When measuring the efflux of Rho 123, the early steps used involved seeding parent S180 and MDR cells in RPMI 1640 complete medium containing 2.0 µg/ml Rho 123 at a concentration of 1×106 cells/ml and in 24-well culture plates. The final volume was 2.0 ml and the culture was incubated at 37°C and 5% CO2 in a constant temperature incubator. When measuring the efflux of Rho 123, the early steps were the same as those obtained when measuring the accumulation of Rho 123. Following 2 h of incubation with 5% CO2 at 37°C, the cells were washed three times with ice-cold phosphate-buffered saline (PBS), then resuspended in RPMI 1640 complete medium without Rho 123 and again incubated for 1 h. Finally, the cells were resuspended in 1.0 ml ice-cold PBS and were uniformly mixed after being washed three times with ice-cold PBS. At last, the MFI of Rho 123 in 10,000 cells was detected by flow cytometry. The excitation and emission wavelengths of Rho 123 were 488 and 530 nm, respectively.

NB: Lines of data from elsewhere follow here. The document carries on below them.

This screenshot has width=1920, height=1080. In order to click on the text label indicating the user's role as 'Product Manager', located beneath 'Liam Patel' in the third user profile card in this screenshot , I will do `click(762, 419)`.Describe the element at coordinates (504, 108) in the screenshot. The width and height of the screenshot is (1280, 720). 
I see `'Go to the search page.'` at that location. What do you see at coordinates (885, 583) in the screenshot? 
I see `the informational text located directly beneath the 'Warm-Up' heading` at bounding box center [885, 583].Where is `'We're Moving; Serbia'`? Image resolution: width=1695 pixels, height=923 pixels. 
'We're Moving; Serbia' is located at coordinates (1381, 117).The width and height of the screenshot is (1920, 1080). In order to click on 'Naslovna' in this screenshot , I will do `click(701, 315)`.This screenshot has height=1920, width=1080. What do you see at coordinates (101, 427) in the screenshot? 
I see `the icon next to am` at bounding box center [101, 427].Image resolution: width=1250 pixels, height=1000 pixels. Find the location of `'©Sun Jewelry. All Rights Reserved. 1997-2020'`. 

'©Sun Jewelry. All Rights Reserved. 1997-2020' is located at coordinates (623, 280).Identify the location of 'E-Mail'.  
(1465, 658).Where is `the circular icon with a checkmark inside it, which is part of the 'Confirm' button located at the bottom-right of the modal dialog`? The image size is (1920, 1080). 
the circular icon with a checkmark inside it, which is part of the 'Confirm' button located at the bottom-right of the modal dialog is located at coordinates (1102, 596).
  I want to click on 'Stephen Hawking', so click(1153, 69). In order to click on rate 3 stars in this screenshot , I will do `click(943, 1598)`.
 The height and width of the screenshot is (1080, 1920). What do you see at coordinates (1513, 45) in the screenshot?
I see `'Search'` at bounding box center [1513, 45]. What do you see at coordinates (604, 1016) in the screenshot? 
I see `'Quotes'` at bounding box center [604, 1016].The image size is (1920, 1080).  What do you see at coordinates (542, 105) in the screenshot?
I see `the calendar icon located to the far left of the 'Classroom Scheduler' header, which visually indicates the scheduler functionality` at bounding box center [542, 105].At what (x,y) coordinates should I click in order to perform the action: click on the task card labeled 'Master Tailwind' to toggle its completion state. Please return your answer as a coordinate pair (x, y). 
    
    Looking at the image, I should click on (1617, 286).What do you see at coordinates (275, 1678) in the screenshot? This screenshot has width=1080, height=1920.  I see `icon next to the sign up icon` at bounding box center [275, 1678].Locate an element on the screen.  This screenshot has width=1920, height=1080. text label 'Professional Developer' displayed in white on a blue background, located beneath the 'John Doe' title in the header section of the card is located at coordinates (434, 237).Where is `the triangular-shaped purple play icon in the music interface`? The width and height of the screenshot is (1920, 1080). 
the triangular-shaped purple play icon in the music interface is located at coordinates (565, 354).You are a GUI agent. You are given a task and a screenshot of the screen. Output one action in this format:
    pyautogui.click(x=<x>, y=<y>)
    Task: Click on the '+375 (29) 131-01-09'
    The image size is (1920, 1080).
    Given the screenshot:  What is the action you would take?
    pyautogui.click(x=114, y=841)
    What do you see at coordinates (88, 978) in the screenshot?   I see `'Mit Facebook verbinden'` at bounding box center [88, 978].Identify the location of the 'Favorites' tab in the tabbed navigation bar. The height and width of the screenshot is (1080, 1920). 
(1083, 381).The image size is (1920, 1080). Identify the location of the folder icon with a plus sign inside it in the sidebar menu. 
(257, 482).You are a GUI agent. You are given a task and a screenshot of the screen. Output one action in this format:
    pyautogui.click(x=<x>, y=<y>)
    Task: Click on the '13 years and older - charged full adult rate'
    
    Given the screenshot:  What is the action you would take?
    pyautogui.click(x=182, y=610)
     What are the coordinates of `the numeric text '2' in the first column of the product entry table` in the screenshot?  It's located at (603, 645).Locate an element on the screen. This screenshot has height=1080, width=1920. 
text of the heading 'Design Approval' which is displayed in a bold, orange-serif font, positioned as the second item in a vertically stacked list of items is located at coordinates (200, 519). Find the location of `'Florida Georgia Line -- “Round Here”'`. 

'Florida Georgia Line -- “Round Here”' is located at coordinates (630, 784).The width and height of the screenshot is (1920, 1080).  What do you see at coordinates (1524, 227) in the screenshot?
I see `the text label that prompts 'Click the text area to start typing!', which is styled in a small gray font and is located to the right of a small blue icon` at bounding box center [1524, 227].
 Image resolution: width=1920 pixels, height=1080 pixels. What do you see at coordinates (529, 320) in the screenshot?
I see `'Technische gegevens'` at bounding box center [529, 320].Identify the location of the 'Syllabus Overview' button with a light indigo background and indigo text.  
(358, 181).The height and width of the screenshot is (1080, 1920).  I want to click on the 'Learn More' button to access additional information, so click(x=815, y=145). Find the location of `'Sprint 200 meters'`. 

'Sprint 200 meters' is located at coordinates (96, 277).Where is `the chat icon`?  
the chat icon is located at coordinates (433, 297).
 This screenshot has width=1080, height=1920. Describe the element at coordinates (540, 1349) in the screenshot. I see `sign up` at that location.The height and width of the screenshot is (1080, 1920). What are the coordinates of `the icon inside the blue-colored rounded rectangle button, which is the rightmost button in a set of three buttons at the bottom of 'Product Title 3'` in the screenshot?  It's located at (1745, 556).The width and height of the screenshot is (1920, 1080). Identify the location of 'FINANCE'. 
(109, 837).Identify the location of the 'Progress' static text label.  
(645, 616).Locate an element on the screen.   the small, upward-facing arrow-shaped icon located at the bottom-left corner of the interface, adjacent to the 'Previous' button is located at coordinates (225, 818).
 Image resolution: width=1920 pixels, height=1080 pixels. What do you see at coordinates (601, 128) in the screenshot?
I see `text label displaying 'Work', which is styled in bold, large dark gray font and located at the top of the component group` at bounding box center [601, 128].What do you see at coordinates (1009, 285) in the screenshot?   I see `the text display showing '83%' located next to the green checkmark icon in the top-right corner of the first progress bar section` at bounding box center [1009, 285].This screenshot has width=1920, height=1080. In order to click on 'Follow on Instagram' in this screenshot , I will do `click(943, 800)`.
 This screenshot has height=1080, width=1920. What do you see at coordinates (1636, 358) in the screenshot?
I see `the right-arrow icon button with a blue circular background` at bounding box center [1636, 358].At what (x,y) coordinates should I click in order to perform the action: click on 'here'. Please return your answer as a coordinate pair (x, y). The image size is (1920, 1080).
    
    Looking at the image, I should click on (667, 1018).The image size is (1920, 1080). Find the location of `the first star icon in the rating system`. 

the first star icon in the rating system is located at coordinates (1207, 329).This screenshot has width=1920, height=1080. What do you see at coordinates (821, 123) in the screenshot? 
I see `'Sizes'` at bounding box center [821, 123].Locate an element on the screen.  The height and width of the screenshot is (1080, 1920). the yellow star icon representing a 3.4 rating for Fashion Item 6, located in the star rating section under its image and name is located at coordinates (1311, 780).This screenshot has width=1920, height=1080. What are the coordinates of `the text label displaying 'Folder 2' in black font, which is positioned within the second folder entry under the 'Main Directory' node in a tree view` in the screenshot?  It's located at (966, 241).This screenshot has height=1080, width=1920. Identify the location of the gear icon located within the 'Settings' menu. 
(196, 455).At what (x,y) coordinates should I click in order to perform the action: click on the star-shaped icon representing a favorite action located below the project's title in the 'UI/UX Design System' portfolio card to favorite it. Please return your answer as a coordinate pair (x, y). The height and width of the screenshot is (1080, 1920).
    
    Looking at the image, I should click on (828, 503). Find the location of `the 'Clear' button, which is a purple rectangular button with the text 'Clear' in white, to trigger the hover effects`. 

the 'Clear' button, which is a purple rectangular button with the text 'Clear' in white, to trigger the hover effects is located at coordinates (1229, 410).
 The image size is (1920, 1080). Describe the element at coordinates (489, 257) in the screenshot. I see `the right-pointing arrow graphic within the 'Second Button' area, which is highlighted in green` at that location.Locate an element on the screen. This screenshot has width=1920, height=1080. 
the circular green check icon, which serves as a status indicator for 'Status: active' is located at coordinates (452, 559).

Determination of life-prolonging rate in vivo

The S180 MDR cells of ascites tumor in mice were extracted under aseptic conditions and seeded at an initial concentration of 1×106 cells/ml. A 0.2 ml cell suspension was injected into the abdominal cavity of mice from the right lower abdomen to establish the model of S180 MDR ascites tumor in mice. After 24 h, the mice were randomly divided into a blank and a control group, 3.0 mg/kg cis-dichlorodiamineplatinum (DDP), 12.5, 25 and 50 mg/kg GBEE medicine concentration groups, 12.5, 25 and 50 mg/kg GBEE + 3.0 mg/kg DDP combination groups, 15 mg/kg VER, 15 mg/kg VER + 3.0 mg/kg DDP combination group, and there were 10 mice in each group. DDP was administered ip every two days, and GBEE and VER were administered intragastrically once daily. The tumor inhibitory rate less than 10% was defined as the nontoxic dose, and the nontoxic dose of GBEE to S180 MDR ascites tumor in mice was 25 mg/kg, which obtained by preliminary experiments. Therefore GBEE at doses of 12.5, 25 and 50 mg/kg were selected as the reversal dose in vivo. After administering the drugs for one week, the mice were normally fed until they had a natural death. The survival of tumor-bearing mice and the survival time of the mice were observed daily. The maximum survival time recorded was 60 days, where mice living for more than 60 days was recorded as 60 d (30). At that point the life-prolonging rate of mice was calculated.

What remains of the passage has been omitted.